● **Work required**: Would you please return the lines of the entries below starting at the line that has "Select the yellow 'Karl Jobst' label" and ending at the line that has "Image resolution: width=1000", both included, exactly as they are?

● **Material for this exercise**:
* * * * * * * * *

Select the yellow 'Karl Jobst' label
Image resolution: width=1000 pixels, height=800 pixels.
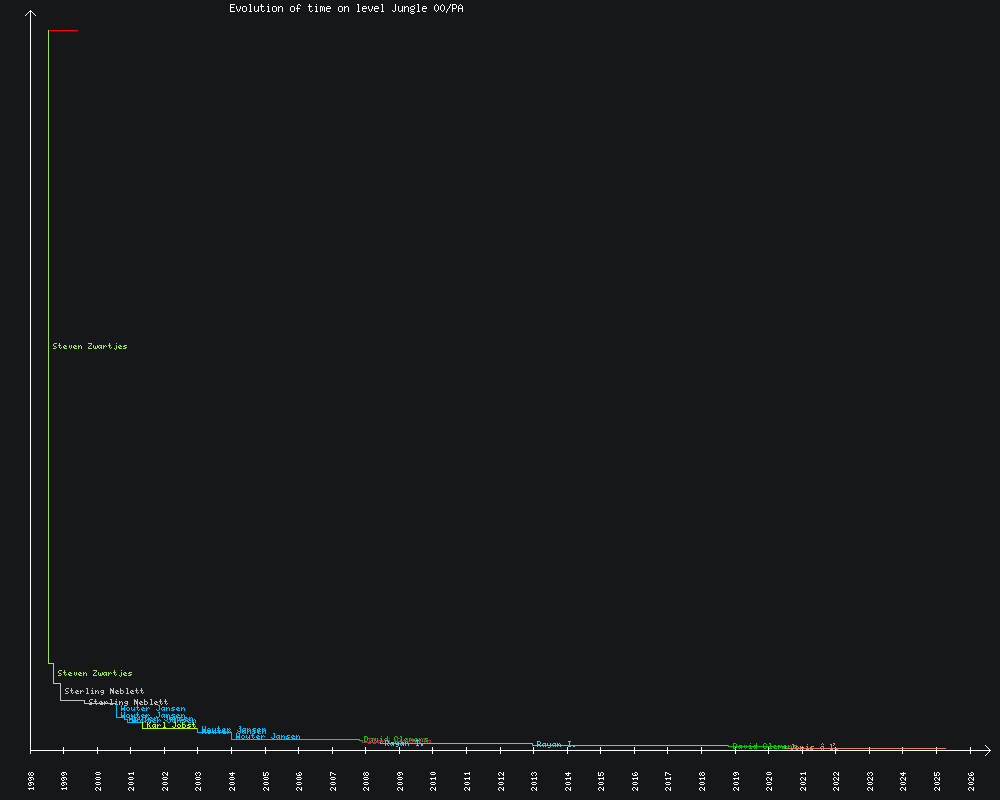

* * * * * * * * *

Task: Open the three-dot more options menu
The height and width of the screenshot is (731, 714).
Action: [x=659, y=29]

* * * * * * * * *

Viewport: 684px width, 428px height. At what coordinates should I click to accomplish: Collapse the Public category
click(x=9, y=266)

* * * * * * * * *

● **Your response**:
Select the yellow 'Karl Jobst' label
Image resolution: width=1000 pixels, height=800 pixels.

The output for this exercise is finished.